图2 正常条件下接种3株促生菌对绿豆插条生根的影响Fig.2 Effect of inoculation of three promoting strains on rooting of mung bean cuttings under normal conditions

图3 NaHCO3处理下接种3株促生菌对绿豆插条生根的影响Fig.3 Effect of inoculation of three promoting strains on rooting of mung bean cuttings under NaHCO3 treatment

图4 盐碱胁迫及正常条件下接种促生菌对绿豆插条生根的影响Fig.4 Effect of inoculation with promoting strains on mungbean cuttings rooting under saline stress and normal conditions

图5 接种3株促生菌对绿豆插条根中ACC含量、ACC合成酶活性和ACC氧化酶活性的影响Fig.5 Effect of inoculation with three promoting strains on the ACC content，ACC synthase activity and ACC oxidase activity in the roots of mung bean cuttings

表2 正常条件和盐碱胁迫条件下接种3株促生菌对绿豆插条根长及鲜质量的影响Tab.2 Effects of inoculation with three promoting strains on root length and fresh weight of mung bean cuttings under normal and saline stress conditions

3 结论与讨论

盐碱胁迫是导致植物减产的主要非生物胁迫之一，盐碱胁迫下植物产生的过量胁迫乙烯会阻碍植物叶片生长、根系伸长，导致植物衰老或死亡[26]。植物根际促生菌通常具有多种促生功能，可以帮助植物抵御盐碱胁迫，产ACC 脱氨酶是促生菌最重要的促生功能之一。研究表明，产ACC 脱氨酶的PGPR 可以调节盐碱胁迫下植物体内Na+、K+的流出，提高K+∕Na+和Ca+2∕Na+的比例[27]；还可以通过触发植物细胞的抗氧化水平来诱导植物的抗盐能力[28]。目前已报道的产ACC 脱氨酶能力强同时也具备较强耐盐碱能力的菌株较少，如费诗萱等[29]从红枣根际土中筛出的产ACC 脱氨酶菌株，酶活性在0.500～7.218 U∕mg；梁翔宇等[30]从宁夏银北地区盐生植物根际土中筛选出3 株耐盐碱促生菌，可以在NaCl 含量为8%和pH 值为9 的培养基中生长。在试验方法相同的前提下，本研究筛选出的菌株DQJC1、DQJC5、DQJC6产ACC 脱氨酶能力分别达到8.147、7.282、7.906 U∕mg，在产ACC 脱氨酶能力较强的同时，也具有较强的耐盐碱能力，可以在pH 值11、NaCl含量10%的环境下生长。

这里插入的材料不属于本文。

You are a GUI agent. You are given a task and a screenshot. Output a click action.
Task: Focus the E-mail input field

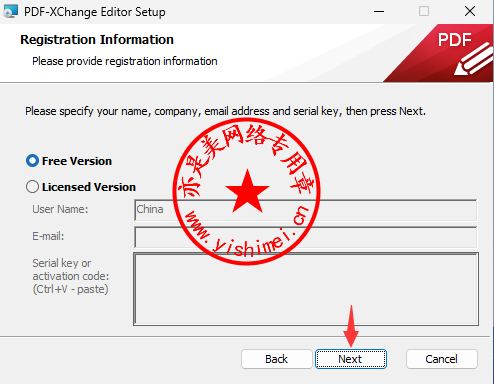pos(306,237)
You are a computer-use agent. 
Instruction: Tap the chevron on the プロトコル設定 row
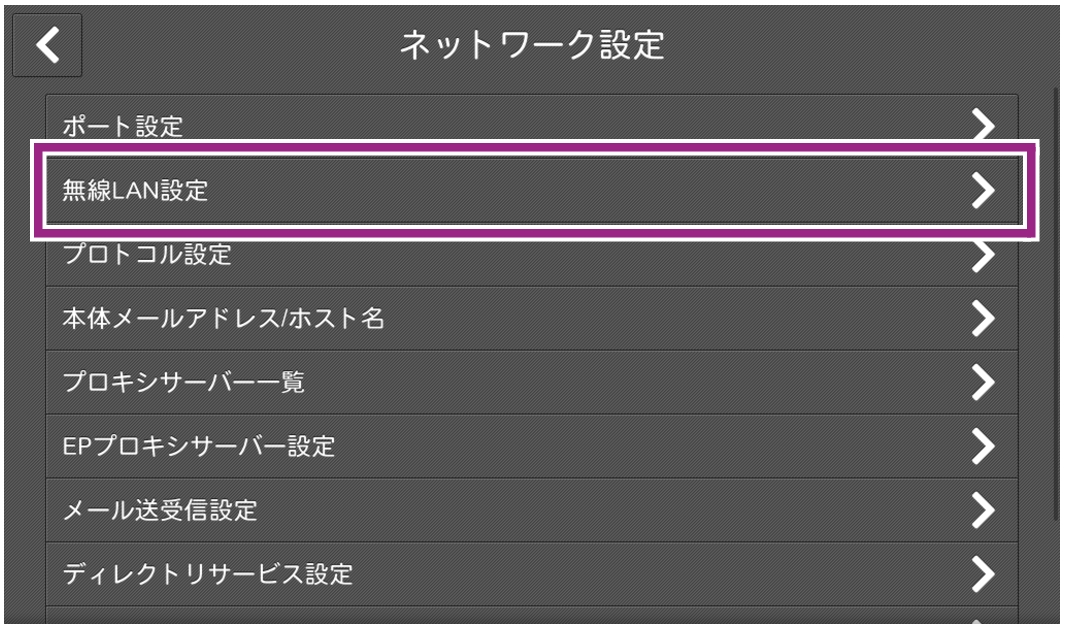tap(985, 256)
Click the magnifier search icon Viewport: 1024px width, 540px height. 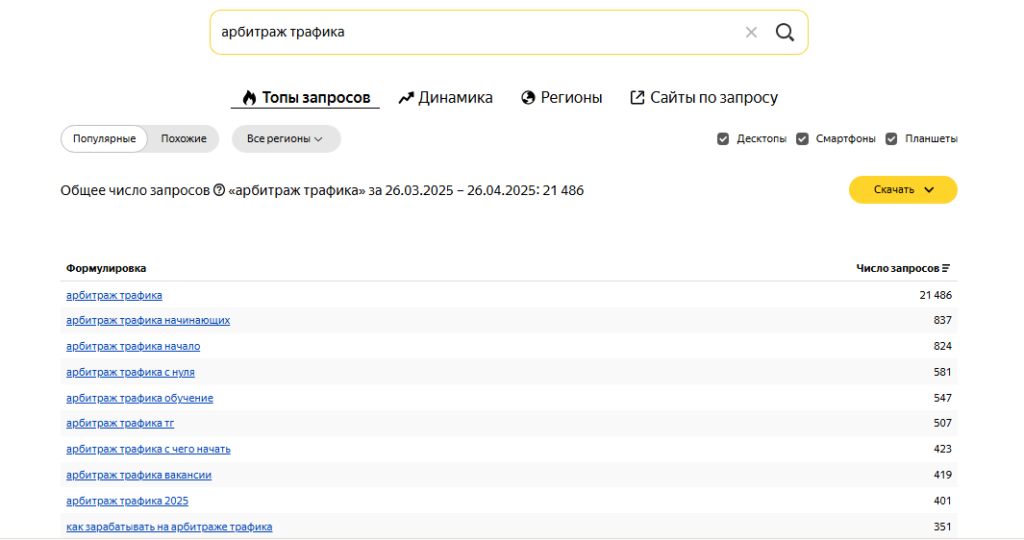pyautogui.click(x=784, y=32)
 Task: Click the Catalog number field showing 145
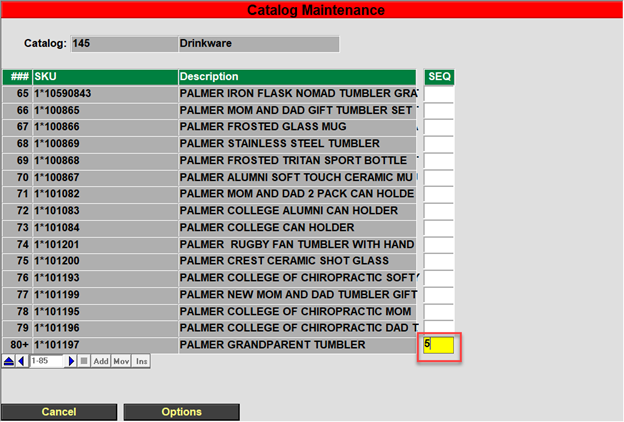[x=122, y=44]
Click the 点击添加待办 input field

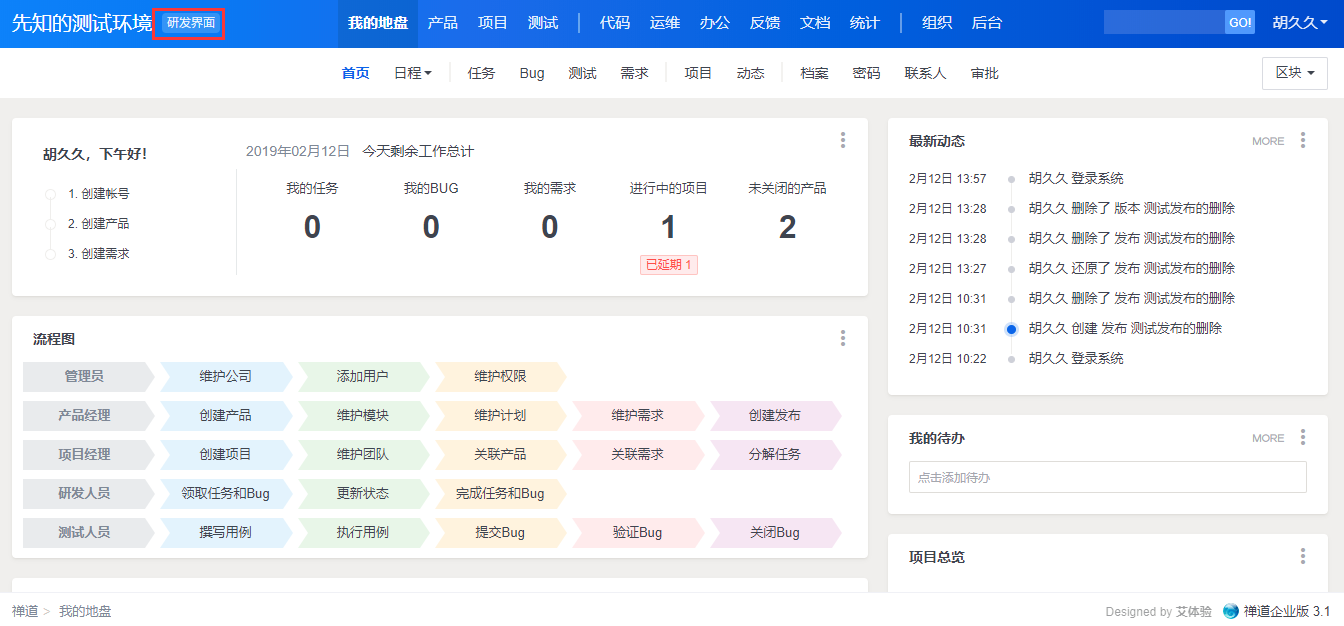point(1107,477)
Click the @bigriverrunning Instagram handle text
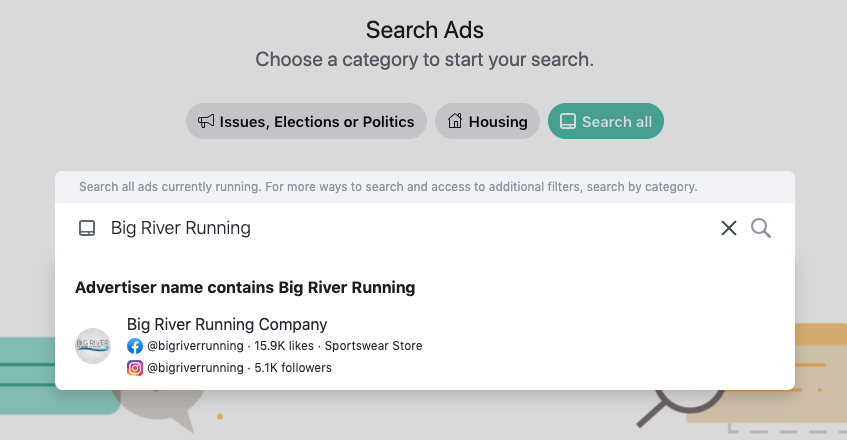The width and height of the screenshot is (847, 440). [195, 368]
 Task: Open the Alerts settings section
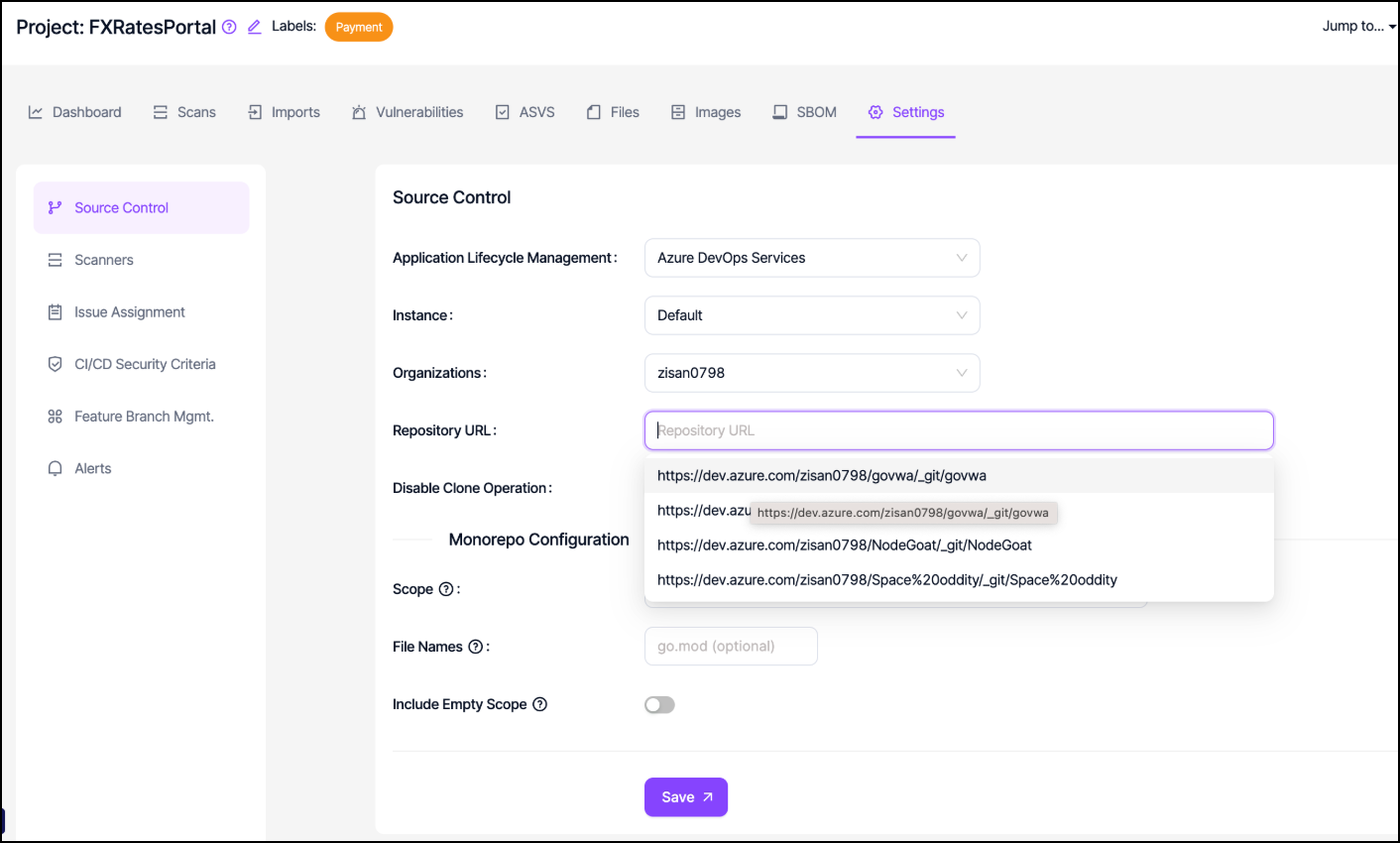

前人研究表明，PGPR 可以通过产生植物激素IAA 和ACC 脱氨酶增强植物对逆境的抵抗能力，促进植物生长。盐碱胁迫下，植物生根组织对乙烯含量的响应有一个阈值，植物体内乙烯含量高于或低于这个阈值范围，生根则受到抑制[31-32]。除了乙烯外，植物激素IAA 在不定根起始和发生过程中也有着重要的作用。有研究表明，IAA 可以和乙烯协同作用促进植物初生根和次生根的生长[33]；LIU等[34]研究表明，生长素能够通过增加未成熟桃子果实中的ACC合成酶含量来刺激乙烯的合成。供试的3株促生菌同时兼具产IAA 和产ACC 脱氨酶功能，其促进插条生根的机制可能是IAA 和ACC 脱氨酶的协同作用。一方面，促生菌产生的低浓度IAA 刺激生根部位细胞分裂，形成不定根，这与王金祥等[35]的研究结果一致，本试验在非盐碱胁迫条件下接种促生菌也可以显著增加绿豆插条的发根数，印证了这一点。另外，QIN 等[36]研究表明，IAA 可以通过激活植物ACC 合成酶的转录来影响促生菌ACC 脱氨酶的合成。另一方面，盐碱胁迫促使插条产生大量乙烯并在体内积累，插条体内乙烯积累量越来越多，当内源乙烯含量超过阈值，生根就会受到抑制。

本研究中，接种促生菌后显著下调了绿豆插条根中的乙烯前体ACC 含量，从而降低了乙烯的含量。ACC 含量的降低可能是促生菌分解了根系向外释放出的ACC。另外一个原因可能是促生菌降低了ACC合成酶和ACC氧化酶活性，ACC合成酶是调节植物体内乙烯浓度的中心限速酶，是植物合成ACC 的必经通路，随着ACC 合成酶活性的降低，ACC 的合成得到控制。ACC 氧化酶是乙烯生物合成的最后一步，接种促生菌后ACC 氧化酶活性下调，加上ACC 合成被抑制，乙烯合成的速率逐渐降低，产ACC 脱氨酶的促生菌通过抑制乙烯合成有效地缓解了盐碱胁迫对绿豆插条生根的抑制作用。

综上，本研究从碱草植物根际土中筛选出了3株产ACC 脱氨酶能力较强的促生菌，命名为DQJC1、DQJC5、DQJC6，其具有较强的耐盐碱能力，经生理生化和分子鉴定，3 株促生菌均为假单胞菌属。将3 株促生菌接种到绿豆插条基部后，在非盐碱和盐碱胁迫条件下均可显著增加绿豆插条的发根数，其中DQJC1促生效果最好；3株促生菌显著下调了盐碱胁迫条件下绿豆插条根中的ACC 合成酶活性和ACC 氧化酶活性，DQJC1和DQJC6显著下调了绿豆插条根中的ACC 含量，有效地缓解了盐碱胁迫对绿豆插条生根的抑制作用。